- Énoncé rédigé 1
Recopiez intégralement le passage fourni sur la dépendance économique, sans rien y modifier.

- Passage fourni
Cette dépendance excessive à des secteurs vulnérables est très nuisible à la pérennité de l’économie nationale. Dépendre de sources de revenus extrêmement exposés aux aléas climatiques, sanitaires et géopolitiques est un choix nuisible et dangereux, et il n’est point une stratégie de développement mais une stratégie de survie à court terme. Nuisible parce qu’il perpétue un modèle économique historiquement fragile, peu créateur de valeur ajoutée et d’emplois de qualité. Dangereux, car il expose le pays à de très graves crises de paiements en cas de chocs imprévus et simultanés sur ces secteurs, comme par exemple une calamité naturelle dans l’agriculture couplée à une crise géopolitique mondiale de grande envergure affectant le tourisme et la diaspora. D’où la nécessité de briser cette « satisfaction » et d’engager une diversification économique plus orientée vers les secteurs innovants, plus résilients grâce à des investissements conséquents dans la recherche et une plus grande indépendance et maîtrise technologique.

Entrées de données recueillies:
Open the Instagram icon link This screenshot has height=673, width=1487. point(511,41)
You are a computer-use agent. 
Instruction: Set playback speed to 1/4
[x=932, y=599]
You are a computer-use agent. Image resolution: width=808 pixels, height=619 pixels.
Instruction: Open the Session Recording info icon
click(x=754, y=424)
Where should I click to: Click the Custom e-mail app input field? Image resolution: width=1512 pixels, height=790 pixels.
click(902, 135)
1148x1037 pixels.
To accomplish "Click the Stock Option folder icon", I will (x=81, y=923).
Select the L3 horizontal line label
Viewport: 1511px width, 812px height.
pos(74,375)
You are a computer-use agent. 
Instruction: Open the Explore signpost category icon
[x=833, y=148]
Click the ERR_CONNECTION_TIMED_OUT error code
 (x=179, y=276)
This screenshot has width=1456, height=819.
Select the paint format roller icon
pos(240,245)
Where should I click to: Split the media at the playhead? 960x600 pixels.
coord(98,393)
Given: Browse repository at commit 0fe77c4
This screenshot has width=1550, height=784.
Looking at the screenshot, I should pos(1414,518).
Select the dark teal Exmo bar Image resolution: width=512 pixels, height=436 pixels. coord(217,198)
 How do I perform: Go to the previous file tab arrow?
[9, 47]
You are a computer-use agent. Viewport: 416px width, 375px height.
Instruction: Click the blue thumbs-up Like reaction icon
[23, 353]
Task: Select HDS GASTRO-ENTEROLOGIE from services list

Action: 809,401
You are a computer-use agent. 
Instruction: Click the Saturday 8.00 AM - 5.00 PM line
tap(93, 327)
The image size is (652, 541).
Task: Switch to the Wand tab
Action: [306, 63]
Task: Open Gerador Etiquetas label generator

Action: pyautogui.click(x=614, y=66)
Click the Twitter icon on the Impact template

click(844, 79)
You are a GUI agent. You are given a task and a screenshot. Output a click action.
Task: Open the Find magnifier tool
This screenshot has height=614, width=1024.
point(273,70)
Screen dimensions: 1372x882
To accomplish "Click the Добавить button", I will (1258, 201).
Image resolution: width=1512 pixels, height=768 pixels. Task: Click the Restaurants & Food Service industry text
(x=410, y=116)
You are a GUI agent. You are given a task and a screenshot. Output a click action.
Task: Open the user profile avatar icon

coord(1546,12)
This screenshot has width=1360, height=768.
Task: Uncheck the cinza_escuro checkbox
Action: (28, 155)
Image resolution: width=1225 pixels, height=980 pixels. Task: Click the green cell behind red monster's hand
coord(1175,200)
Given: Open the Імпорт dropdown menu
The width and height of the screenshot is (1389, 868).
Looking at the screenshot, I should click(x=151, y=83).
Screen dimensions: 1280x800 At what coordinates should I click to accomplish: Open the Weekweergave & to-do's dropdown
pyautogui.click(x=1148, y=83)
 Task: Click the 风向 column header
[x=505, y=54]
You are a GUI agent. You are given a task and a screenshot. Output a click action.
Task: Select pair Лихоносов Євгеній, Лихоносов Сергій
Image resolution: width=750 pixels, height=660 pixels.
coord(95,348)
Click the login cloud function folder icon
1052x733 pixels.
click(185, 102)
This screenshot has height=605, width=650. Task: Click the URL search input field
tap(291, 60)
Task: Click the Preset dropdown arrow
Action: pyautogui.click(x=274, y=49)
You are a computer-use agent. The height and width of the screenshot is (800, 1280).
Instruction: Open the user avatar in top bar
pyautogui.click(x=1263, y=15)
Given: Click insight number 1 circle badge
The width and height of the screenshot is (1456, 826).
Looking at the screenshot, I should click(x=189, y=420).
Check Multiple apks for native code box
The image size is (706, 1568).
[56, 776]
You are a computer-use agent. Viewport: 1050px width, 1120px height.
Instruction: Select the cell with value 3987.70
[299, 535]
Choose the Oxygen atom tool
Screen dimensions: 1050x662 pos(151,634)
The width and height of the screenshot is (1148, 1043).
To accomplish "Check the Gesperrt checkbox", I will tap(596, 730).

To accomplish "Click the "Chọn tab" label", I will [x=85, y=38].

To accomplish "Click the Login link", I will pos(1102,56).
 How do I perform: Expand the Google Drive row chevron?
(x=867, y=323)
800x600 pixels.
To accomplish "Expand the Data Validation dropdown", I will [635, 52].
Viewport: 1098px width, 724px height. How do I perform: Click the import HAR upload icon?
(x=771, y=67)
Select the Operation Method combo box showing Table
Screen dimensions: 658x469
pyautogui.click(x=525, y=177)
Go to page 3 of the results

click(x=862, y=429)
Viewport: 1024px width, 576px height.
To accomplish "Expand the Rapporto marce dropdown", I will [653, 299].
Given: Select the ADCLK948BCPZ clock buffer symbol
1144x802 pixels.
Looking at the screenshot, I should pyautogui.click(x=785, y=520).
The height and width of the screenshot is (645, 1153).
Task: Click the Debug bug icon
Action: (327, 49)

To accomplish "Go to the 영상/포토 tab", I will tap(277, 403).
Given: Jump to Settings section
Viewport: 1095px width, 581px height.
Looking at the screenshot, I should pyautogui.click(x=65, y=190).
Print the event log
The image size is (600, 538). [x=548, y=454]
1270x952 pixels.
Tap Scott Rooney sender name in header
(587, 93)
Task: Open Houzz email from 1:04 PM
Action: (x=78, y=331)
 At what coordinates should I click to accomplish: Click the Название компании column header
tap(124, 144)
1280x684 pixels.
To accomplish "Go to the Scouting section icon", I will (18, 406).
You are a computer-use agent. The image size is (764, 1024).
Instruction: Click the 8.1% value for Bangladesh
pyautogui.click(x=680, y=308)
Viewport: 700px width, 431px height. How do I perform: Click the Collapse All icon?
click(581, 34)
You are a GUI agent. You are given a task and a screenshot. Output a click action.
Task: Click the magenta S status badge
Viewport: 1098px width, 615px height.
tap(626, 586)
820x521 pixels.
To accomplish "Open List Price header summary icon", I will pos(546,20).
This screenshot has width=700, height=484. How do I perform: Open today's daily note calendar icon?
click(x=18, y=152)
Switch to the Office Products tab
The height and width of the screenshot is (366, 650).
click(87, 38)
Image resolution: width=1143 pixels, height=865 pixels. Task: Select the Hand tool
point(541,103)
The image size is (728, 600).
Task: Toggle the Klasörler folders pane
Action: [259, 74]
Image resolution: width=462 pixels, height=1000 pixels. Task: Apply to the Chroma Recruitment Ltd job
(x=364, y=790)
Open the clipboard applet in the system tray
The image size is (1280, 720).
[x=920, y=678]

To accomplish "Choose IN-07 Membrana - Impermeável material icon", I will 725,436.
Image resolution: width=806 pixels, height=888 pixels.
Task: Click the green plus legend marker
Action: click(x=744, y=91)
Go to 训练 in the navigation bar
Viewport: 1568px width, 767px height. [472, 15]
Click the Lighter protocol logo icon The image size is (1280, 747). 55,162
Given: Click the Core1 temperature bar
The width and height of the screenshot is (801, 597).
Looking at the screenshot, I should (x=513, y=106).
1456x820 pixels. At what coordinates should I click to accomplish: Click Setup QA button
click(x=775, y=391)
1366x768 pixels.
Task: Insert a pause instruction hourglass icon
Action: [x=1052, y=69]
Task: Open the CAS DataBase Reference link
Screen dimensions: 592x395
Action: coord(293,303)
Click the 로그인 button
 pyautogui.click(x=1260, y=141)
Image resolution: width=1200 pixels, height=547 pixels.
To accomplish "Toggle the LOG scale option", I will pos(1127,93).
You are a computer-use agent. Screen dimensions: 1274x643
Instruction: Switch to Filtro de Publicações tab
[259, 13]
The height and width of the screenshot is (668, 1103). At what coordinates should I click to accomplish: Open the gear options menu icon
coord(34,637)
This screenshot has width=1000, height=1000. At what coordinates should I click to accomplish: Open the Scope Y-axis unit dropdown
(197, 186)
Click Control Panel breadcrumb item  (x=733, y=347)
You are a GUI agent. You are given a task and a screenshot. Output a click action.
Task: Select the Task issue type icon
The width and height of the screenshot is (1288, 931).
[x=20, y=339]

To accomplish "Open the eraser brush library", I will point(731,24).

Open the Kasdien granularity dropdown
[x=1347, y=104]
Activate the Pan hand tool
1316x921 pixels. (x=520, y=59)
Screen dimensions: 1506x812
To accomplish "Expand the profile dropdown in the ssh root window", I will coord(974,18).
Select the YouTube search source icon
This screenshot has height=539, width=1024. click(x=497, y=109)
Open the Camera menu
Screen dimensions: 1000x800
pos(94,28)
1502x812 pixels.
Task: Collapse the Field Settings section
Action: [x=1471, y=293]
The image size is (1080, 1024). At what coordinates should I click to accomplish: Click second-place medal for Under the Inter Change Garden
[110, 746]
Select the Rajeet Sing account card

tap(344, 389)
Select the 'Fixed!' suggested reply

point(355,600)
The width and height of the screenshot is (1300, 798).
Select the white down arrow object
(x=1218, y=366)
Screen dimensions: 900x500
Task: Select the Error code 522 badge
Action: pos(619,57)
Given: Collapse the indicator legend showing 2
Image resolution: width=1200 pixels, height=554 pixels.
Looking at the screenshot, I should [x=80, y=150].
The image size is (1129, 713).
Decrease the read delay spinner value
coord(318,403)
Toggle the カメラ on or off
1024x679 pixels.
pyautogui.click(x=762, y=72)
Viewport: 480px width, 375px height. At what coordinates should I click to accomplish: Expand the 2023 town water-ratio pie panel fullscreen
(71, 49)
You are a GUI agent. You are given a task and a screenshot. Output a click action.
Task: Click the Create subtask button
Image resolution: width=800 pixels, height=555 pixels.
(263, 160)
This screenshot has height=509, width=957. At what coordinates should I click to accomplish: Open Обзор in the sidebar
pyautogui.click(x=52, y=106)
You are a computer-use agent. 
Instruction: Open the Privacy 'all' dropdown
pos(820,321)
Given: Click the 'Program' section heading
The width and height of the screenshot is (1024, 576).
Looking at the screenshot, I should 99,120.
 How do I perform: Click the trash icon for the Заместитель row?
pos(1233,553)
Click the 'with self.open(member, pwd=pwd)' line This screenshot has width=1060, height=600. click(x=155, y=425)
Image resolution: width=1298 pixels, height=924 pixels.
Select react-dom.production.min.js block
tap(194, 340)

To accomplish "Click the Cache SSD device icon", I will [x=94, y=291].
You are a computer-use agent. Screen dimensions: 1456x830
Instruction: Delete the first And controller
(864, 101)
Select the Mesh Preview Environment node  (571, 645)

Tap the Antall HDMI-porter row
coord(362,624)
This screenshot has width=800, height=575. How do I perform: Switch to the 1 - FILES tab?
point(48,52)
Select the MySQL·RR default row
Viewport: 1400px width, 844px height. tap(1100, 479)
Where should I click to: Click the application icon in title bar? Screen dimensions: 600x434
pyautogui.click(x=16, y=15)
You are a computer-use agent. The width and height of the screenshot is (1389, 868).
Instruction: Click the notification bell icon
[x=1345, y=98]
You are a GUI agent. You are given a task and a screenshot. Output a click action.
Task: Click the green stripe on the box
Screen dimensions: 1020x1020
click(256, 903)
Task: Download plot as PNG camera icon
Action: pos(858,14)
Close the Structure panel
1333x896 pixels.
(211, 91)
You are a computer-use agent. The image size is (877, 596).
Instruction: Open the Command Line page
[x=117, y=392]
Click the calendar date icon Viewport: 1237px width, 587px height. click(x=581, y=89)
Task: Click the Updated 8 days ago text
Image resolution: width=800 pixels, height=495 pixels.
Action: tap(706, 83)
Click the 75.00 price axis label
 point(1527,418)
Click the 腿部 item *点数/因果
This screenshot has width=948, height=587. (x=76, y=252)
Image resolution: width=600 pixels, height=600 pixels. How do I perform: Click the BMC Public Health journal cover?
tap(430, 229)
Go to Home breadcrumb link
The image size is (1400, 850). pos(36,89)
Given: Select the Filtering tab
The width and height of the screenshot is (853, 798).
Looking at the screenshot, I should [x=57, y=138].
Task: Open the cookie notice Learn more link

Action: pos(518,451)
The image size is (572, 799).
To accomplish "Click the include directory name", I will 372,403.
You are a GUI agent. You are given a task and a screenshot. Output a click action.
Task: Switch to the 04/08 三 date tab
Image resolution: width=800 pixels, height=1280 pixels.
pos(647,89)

- Énoncé rédigé 2
Dans les lignes de données, réécrivez sous forme de liste numérotée la partie qui commence à la ligne contenant « Given: Click the 'Program' section heading » et se termine à celle contenant « Click the 'with », bornes comprises. Omettez les lignes vides.

- Solution détaillée 1
Cette dépendance excessive à des secteurs vulnérables est très nuisible à la pérennité de l’économie nationale. Dépendre de sources de revenus extrêmement exposés aux aléas climatiques, sanitaires et géopolitiques est un choix nuisible et dangereux, et il n’est point une stratégie de développement mais une stratégie de survie à court terme. Nuisible parce qu’il perpétue un modèle économique historiquement fragile, peu créateur de valeur ajoutée et d’emplois de qualité. Dangereux, car il expose le pays à de très graves crises de paiements en cas de chocs imprévus et simultanés sur ces secteurs, comme par exemple une calamité naturelle dans l’agriculture couplée à une crise géopolitique mondiale de grande envergure affectant le tourisme et la diaspora. D’où la nécessité de briser cette « satisfaction » et d’engager une diversification économique plus orientée vers les secteurs innovants, plus résilients grâce à des investissements conséquents dans la recherche et une plus grande indépendance et maîtrise technologique.

- Solution détaillée 2
1. Given: Click the 'Program' section heading
2. The width and height of the screenshot is (1024, 576).
3. Looking at the screenshot, I should 99,120.
4.  How do I perform: Click the trash icon for the Заместитель row?
5. pos(1233,553)
6. Click the 'with self.open(member, pwd=pwd)' line This screenshot has width=1060, height=600. click(x=155, y=425)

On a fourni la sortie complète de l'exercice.